Pendant cette première phase qui pourra rester tout à fait privée - mais à vocation d'être rendue partiellement publique -, le jeu de l'élève consiste à trouver une réponse qu'il peut justifier par un enchaînement de calculs acceptables sans introduction de nouvelle donnée numérique non justifiable. Dans un premier temps, le critère de validité de la réponse est assimilé à l'existence d'une procédure verbalisable. Il peut s'agir pour l'élève d'inventer après-coup, une suite d'actions justifiant une réponse donnée et plausible. Le jeu peut aussi consister à trouver des réponses variées, des réponses différentes, sans souci de justification, avoir la surprise (comme le dira un élève) dans la confrontation avec autrui; on est alors dans le domaine de l'inventivité sans critère de validité de la réponse. Il y a donc au début, des moyens de contrôle des actions engagées, mais pas de contrôle de la validité de la réponse en tant que résultat de la division proposée.

77 Dans les termes de la théorie, une condition nécessaire à la dévolution d'une situation, est que les élèves disposent de moyens de contrôle pour valider le résultat de leur action.
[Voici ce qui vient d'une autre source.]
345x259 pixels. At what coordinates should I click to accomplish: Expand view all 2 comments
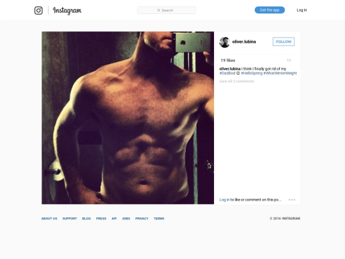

Une hypothèse est que le choix d'un milieu exclusivement numérique rend (participe à rendre) possible la dévolution; en effet connaissances numériques déjà acquises et algorithmes de calcul étudiés avec d'autres opérations jouent ce rôle. Nous prenons cette position en opposition à celle usuellement retenue qui veut que c'est en donnant des problèmes "concrets", que l'élève peut -doit- se rendre compte du bien fondé de sa réponse. L'hypothèse faite est celle alors d'une logique numérique "naturelle" qui doit conduire l'enfant à refuser une réponse "absurde". Les travaux sur le contrat didactique (voir notamment les travaux de Schubauer-Leoni et de Sarrazy) ont largement montré que la logique scolaire est autre.

La question se pose d'ailleurs de savoir ce qu'il en est des compétences mathématiques réelles des "mathématiciens de rue". Ne s'agit-il pas là d'un répertoire de résultats accessibles et validés par la pratique mais d'un répertoire peu extensible, peu généralisable du fait de la dépendance des calculs faits avec la situation concrète en jeu? Il manque le lien avec d'autres connaissances qui permettraient reconnaissances d'invariants et généralisations. Nous reprenons là l'hypothèse de la nécessité de la constitution d'un réseau de connaissances mathématiques pour construire du sens en mathématique. Dans l'univers scolaire, et sous certaines conditions que la didactique étudie, le répertoire de connaissances - et pas seulement de résultats - attaché à l'objet division peut s'enrichir et par là, créer du sens.

Adidacticité et validation: remarques

Revenons à la situation générique dite de "calcul" et proposée dans notre expérience. Le processus de dévolution de cette situation peut être amorcé. Y a-t-il pour autant situation a-didactique? En regard de la théorie, la réponse est non. Si la situation présente bien les caractéristiques d'une situation- problème qui peut être dévolue, il n'y a pas de milieu de validation, les connaissances des élèves dans un premier temps, ne leur permettent pas de trancher quant à l'exactitude de la réponse, encore moins quant à la pertinence du procédé utilisé, le problème se pose même de l'unicité de la réponse. Parlons de situation ante-adidactique au sens où l'essentiel du travail va justement consister à dévoluer aux élèves la construction de ce milieu de validation. C'est par le jeu des variables, variable de situation d'une part (variable numérique dans le cas de la situation de calcul) et variable de commande (modifiant la nature même de la situation) d'autre part, qu'il va être possible de créer les conditions d'existence d'un milieu de validation et par là de rendre possible l'émergence d'une situation a- didactique.

Il s'agit, en reprenant les termes de Margolinas (1993) de créer les conditions d'un passage d'une

vérité assertorique à une vérité apodictique. Dans un premier temps la réponse est vraie puisqu'elle

existe en termes de possible et même de contrôlable par les pairs dans le domaine considéré et avec les règles de transformations numériques connues mais il n'y a pas de débat sur le "vrai et le faux" possible. Est à construire l'idée d'une vérité apodictique, construction en plusieurs étapes à lire dans leur enchaînement en termes de contingence et de nécessité.